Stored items

>>>

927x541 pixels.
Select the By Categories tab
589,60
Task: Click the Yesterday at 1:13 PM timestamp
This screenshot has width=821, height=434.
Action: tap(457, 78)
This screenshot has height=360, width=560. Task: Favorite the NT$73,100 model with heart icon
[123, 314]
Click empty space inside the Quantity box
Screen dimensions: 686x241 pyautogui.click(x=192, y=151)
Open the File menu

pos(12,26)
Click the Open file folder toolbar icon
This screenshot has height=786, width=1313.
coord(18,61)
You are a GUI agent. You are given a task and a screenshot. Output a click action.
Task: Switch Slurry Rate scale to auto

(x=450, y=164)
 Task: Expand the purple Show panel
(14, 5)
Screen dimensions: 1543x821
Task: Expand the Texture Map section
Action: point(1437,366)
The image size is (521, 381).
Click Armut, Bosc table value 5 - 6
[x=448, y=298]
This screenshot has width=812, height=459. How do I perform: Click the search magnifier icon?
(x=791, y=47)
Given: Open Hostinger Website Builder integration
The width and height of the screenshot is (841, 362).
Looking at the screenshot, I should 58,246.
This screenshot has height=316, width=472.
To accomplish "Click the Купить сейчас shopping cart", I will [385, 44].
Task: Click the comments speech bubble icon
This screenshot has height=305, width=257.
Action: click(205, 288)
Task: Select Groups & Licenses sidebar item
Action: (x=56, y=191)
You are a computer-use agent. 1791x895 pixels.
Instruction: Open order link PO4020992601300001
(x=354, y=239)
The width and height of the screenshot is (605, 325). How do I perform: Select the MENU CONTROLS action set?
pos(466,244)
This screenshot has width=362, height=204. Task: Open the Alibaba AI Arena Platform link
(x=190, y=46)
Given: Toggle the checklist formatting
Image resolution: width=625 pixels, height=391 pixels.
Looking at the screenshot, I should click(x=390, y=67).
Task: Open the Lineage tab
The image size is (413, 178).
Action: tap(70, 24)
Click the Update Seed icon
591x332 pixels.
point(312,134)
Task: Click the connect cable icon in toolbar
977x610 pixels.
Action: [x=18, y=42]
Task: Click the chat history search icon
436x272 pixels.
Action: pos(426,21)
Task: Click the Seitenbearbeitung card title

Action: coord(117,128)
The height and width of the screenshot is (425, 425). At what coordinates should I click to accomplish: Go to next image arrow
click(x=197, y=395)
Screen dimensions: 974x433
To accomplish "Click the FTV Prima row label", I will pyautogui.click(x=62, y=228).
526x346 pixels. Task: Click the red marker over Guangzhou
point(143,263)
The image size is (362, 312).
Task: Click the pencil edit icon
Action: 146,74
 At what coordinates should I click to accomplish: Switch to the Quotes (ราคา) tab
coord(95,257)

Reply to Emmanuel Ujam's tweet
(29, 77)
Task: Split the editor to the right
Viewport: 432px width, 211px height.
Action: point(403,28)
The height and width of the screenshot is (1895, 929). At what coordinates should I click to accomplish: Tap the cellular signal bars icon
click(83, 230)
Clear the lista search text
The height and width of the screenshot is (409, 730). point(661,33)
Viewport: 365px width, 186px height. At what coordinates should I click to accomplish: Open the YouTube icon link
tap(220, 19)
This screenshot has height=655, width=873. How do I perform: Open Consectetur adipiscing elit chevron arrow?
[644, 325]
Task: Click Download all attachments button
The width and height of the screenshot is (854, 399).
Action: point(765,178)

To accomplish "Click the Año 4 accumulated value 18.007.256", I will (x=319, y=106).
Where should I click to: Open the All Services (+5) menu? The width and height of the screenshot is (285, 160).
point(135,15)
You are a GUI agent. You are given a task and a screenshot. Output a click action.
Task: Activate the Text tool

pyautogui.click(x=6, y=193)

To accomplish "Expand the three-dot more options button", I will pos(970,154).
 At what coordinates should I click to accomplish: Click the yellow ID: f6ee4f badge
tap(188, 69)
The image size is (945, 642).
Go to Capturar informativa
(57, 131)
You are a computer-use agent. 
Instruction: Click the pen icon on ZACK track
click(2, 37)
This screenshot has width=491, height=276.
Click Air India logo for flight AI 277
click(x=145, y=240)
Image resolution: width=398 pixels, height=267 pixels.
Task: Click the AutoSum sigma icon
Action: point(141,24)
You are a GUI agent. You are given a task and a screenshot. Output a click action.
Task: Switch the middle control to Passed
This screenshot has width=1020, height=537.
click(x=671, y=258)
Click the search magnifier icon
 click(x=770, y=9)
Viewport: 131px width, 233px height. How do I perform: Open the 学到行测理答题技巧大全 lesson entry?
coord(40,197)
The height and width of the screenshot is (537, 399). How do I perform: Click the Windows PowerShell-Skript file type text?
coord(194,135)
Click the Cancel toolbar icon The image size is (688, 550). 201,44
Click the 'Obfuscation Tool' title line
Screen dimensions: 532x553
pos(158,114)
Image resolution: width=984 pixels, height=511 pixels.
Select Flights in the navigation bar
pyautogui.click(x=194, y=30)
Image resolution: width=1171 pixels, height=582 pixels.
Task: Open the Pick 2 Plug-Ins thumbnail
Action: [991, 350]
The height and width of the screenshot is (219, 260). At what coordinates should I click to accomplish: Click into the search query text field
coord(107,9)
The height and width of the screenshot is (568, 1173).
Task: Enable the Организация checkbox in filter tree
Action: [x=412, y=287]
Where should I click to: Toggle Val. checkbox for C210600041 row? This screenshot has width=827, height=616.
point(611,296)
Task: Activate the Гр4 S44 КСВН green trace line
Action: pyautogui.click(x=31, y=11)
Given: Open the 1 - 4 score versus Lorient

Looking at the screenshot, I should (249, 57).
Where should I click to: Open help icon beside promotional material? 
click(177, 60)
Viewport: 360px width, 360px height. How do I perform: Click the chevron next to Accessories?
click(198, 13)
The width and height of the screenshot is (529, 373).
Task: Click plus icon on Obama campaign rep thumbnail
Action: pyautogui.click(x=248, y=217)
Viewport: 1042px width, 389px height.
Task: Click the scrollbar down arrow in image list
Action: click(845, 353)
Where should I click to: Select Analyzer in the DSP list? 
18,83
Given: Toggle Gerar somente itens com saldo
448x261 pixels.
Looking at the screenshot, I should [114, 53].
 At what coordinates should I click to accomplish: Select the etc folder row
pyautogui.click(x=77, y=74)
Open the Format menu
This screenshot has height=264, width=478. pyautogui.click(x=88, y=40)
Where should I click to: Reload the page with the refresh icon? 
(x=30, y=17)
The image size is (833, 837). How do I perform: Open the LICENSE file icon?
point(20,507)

<<<

> _Problem statement_
Each record must appear again, word for word.

> _Output of the exercise_
927x541 pixels.
Select the By Categories tab
589,60
Task: Click the Yesterday at 1:13 PM timestamp
This screenshot has width=821, height=434.
Action: tap(457, 78)
This screenshot has height=360, width=560. Task: Favorite the NT$73,100 model with heart icon
[123, 314]
Click empty space inside the Quantity box
Screen dimensions: 686x241 pyautogui.click(x=192, y=151)
Open the File menu

pos(12,26)
Click the Open file folder toolbar icon
This screenshot has height=786, width=1313.
coord(18,61)
You are a GUI agent. You are given a task and a screenshot. Output a click action.
Task: Switch Slurry Rate scale to auto

(x=450, y=164)
 Task: Expand the purple Show panel
(14, 5)
Screen dimensions: 1543x821
Task: Expand the Texture Map section
Action: point(1437,366)
The image size is (521, 381).
Click Armut, Bosc table value 5 - 6
[x=448, y=298]
This screenshot has width=812, height=459. How do I perform: Click the search magnifier icon?
(x=791, y=47)
Given: Open Hostinger Website Builder integration
The width and height of the screenshot is (841, 362).
Looking at the screenshot, I should 58,246.
This screenshot has height=316, width=472.
To accomplish "Click the Купить сейчас shopping cart", I will [385, 44].
Task: Click the comments speech bubble icon
This screenshot has height=305, width=257.
Action: click(205, 288)
Task: Select Groups & Licenses sidebar item
Action: (x=56, y=191)
You are a computer-use agent. 1791x895 pixels.
Instruction: Open order link PO4020992601300001
(x=354, y=239)
The width and height of the screenshot is (605, 325). How do I perform: Select the MENU CONTROLS action set?
pos(466,244)
This screenshot has width=362, height=204. Task: Open the Alibaba AI Arena Platform link
(x=190, y=46)
Given: Toggle the checklist formatting
Image resolution: width=625 pixels, height=391 pixels.
Looking at the screenshot, I should click(x=390, y=67).
Task: Open the Lineage tab
The image size is (413, 178).
Action: tap(70, 24)
Click the Update Seed icon
591x332 pixels.
point(312,134)
Task: Click the connect cable icon in toolbar
977x610 pixels.
Action: [x=18, y=42]
Task: Click the chat history search icon
436x272 pixels.
Action: pos(426,21)
Task: Click the Seitenbearbeitung card title

Action: coord(117,128)
The height and width of the screenshot is (425, 425). At what coordinates should I click to accomplish: Go to next image arrow
click(x=197, y=395)
Screen dimensions: 974x433
To accomplish "Click the FTV Prima row label", I will pyautogui.click(x=62, y=228).
526x346 pixels. Task: Click the red marker over Guangzhou
point(143,263)
The image size is (362, 312).
Task: Click the pencil edit icon
Action: 146,74
 At what coordinates should I click to accomplish: Switch to the Quotes (ราคา) tab
coord(95,257)

Reply to Emmanuel Ujam's tweet
(29, 77)
Task: Split the editor to the right
Viewport: 432px width, 211px height.
Action: point(403,28)
The height and width of the screenshot is (1895, 929). At what coordinates should I click to accomplish: Tap the cellular signal bars icon
click(83, 230)
Clear the lista search text
The height and width of the screenshot is (409, 730). point(661,33)
Viewport: 365px width, 186px height. At what coordinates should I click to accomplish: Open the YouTube icon link
tap(220, 19)
This screenshot has height=655, width=873. How do I perform: Open Consectetur adipiscing elit chevron arrow?
[644, 325]
Task: Click Download all attachments button
The width and height of the screenshot is (854, 399).
Action: point(765,178)

To accomplish "Click the Año 4 accumulated value 18.007.256", I will (x=319, y=106).
Where should I click to: Open the All Services (+5) menu? The width and height of the screenshot is (285, 160).
point(135,15)
You are a GUI agent. You are given a task and a screenshot. Output a click action.
Task: Activate the Text tool

pyautogui.click(x=6, y=193)

To accomplish "Expand the three-dot more options button", I will pos(970,154).
 At what coordinates should I click to accomplish: Click the yellow ID: f6ee4f badge
tap(188, 69)
The image size is (945, 642).
Go to Capturar informativa
(57, 131)
You are a computer-use agent. 
Instruction: Click the pen icon on ZACK track
click(2, 37)
This screenshot has width=491, height=276.
Click Air India logo for flight AI 277
click(x=145, y=240)
Image resolution: width=398 pixels, height=267 pixels.
Task: Click the AutoSum sigma icon
Action: point(141,24)
You are a GUI agent. You are given a task and a screenshot. Output a click action.
Task: Switch the middle control to Passed
This screenshot has width=1020, height=537.
click(x=671, y=258)
Click the search magnifier icon
 click(x=770, y=9)
Viewport: 131px width, 233px height. How do I perform: Open the 学到行测理答题技巧大全 lesson entry?
coord(40,197)
The height and width of the screenshot is (537, 399). How do I perform: Click the Windows PowerShell-Skript file type text?
coord(194,135)
Click the Cancel toolbar icon The image size is (688, 550). 201,44
Click the 'Obfuscation Tool' title line
Screen dimensions: 532x553
pos(158,114)
Image resolution: width=984 pixels, height=511 pixels.
Select Flights in the navigation bar
pyautogui.click(x=194, y=30)
Image resolution: width=1171 pixels, height=582 pixels.
Task: Open the Pick 2 Plug-Ins thumbnail
Action: [991, 350]
The height and width of the screenshot is (219, 260). At what coordinates should I click to accomplish: Click into the search query text field
coord(107,9)
The height and width of the screenshot is (568, 1173).
Task: Enable the Организация checkbox in filter tree
Action: [x=412, y=287]
Where should I click to: Toggle Val. checkbox for C210600041 row? This screenshot has width=827, height=616.
point(611,296)
Task: Activate the Гр4 S44 КСВН green trace line
Action: pyautogui.click(x=31, y=11)
Given: Open the 1 - 4 score versus Lorient

Looking at the screenshot, I should (249, 57).
Where should I click to: Open help icon beside promotional material? 
click(177, 60)
Viewport: 360px width, 360px height. How do I perform: Click the chevron next to Accessories?
click(198, 13)
The width and height of the screenshot is (529, 373).
Task: Click plus icon on Obama campaign rep thumbnail
Action: pyautogui.click(x=248, y=217)
Viewport: 1042px width, 389px height.
Task: Click the scrollbar down arrow in image list
Action: click(845, 353)
Where should I click to: Select Analyzer in the DSP list? 
18,83
Given: Toggle Gerar somente itens com saldo
448x261 pixels.
Looking at the screenshot, I should [114, 53].
 At what coordinates should I click to accomplish: Select the etc folder row
pyautogui.click(x=77, y=74)
Open the Format menu
This screenshot has height=264, width=478. pyautogui.click(x=88, y=40)
Where should I click to: Reload the page with the refresh icon? 
(x=30, y=17)
The image size is (833, 837). How do I perform: Open the LICENSE file icon?
point(20,507)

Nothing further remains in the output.